Find out if you can return the band, or trade it in for the wedding band you really want. That sounds like maybe they successfully upsold the plain wedding band to your Fiance. And he just got caught up in the moment and ordered it without thinking about consulting you. You should definitely love your wedding band.

 

Post # 5
Member
1438 posts
Bumble bee
  • Wedding: July 2012

@mayflowerbride13:  My Fiance did the same thing, picked out my wedding band without me…i hated it for a long time til it came to me actually having to wear it. Now I love it. But if it bothers you tell him you want to have stacked rings, and you would love to go shopping together for another one. Or if he wants a blinged out ring tell him you want matching bands (of course yours would be a girly version of his)

Post # 6
Member
3625 posts
Sugar bee
  • Wedding: June 2012

Yes, I’ve never heard of a surprise wedding band either. It’s one thing to be upgraded to the pricier one you liked as a surprise, for example, but I’ve never heard of a straight up “SURPRISE!” wedding band.

Since it’s a plain one, I’m guessing you can swap it out for another one, especially if it is a pricier one. Otherwise, I think you can sell it as there are many who still like plain bands.

Post # 8
Member
724 posts
Busy bee
  • Wedding: June 2013

My fiance ordered the band at the same time as my ring since my ring was custom made and he wanted the band to match and I love it.  BUT it’s a half eternity to match the accent stones on the engagement ring so it’s not really a fair comparison if you were looking forward to a blingy ring.  

Post # 9
Member
4193 posts
Honey bee
  • Wedding: July 2012 - Baltimore Museum of Industry

Have you thought about having three rings?

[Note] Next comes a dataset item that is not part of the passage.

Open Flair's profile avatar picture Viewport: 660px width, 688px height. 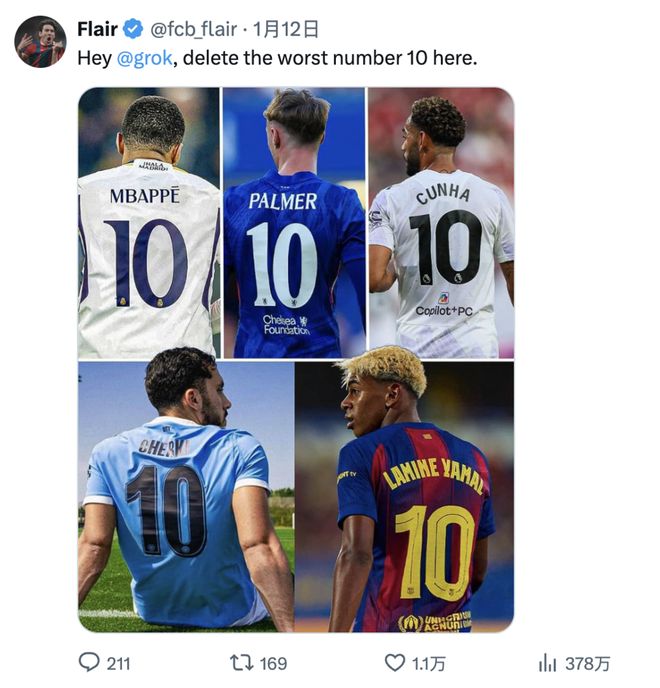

My band and ER have diamonds, and we’ll be buying an additional plain band for me. We play sports/do a fair amount of outdoor activities (honeymoon will be in New Zealand later this year), and I don’t want to risk anything happening to the bling.

Post # 10
Member
2781 posts
Sugar bee
  • Wedding: October 2013

I think the wedding bands should be picked out by the person putting it on your finger. you pick out his, he picks out yours. How is it any different when a guy picks out an e-ring/w-ring set? 

Post # 11
Member
2781 posts
Sugar bee
  • Wedding: October 2013

@mayflowerbride13:  Maybe its a touchy subject becuase he really can’t afford to get you a diamond band…also a platinume-ring beside a white gold band would look horrible, there isn’t a huge difference but there is a very visible difference that actually gets more visible as yrs go by and the coating comes off the white gold.

Post # 12
Member
735 posts
Busy bee
  • Wedding: August 2012

My Fiance picked out my Engagement Ring.  We both thought he should.  It is a gift from him, to me.  We felt I shouldn’t choose it.  (I also think he generally has very nice taste in jewelry, so my input was very limited – “oh, I like the solitaires!” and “Any bigger than xx and I think it looks too big on my hand.”)

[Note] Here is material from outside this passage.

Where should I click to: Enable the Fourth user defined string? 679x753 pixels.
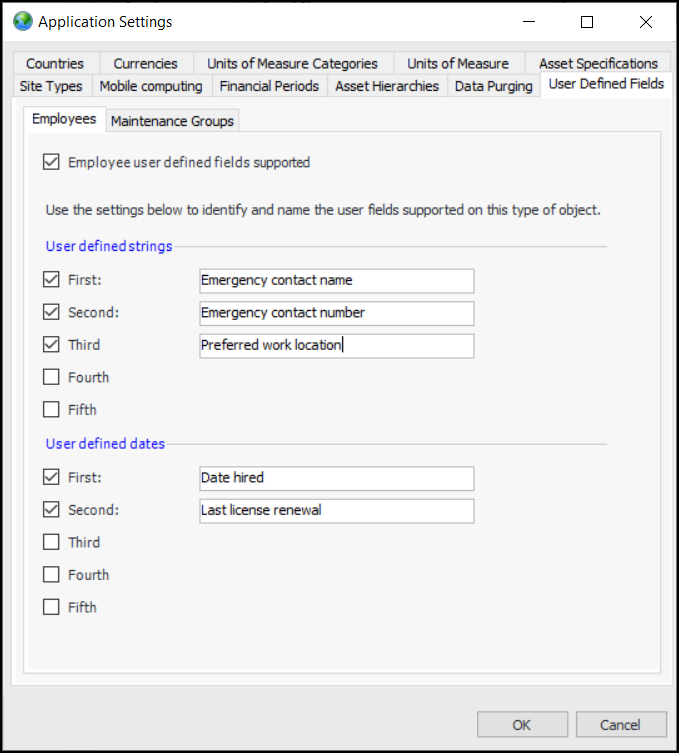[52, 377]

But when it came time to buy bands… you bet I picked mine and he picked his.  We went together, I tried on a bunch, and I picked what I liked best with the beautiful Engagement Ring he had selected for me.  Then we searched high & low until he found a band that he loved.  And I didn’t put a deposit down until he said “yes, I’m positive. This is it.”

That’s what made sense to us.

(His band easily cost 3x what mine did… I figured, it’s his only ring, he certainly is worth every penny I’m spending, so I’m not going to begrudge him a flashy band.)

ETA: I need to read better, I didn’t notice that it was becoming a touchy subject between you guys.  I don’t think it’s worth pushing at the moment.  A man’s pride is pretty important, and it sort of sounds like you would be wounding his pride by telling him that this ring isn’t good enough and you’d like another.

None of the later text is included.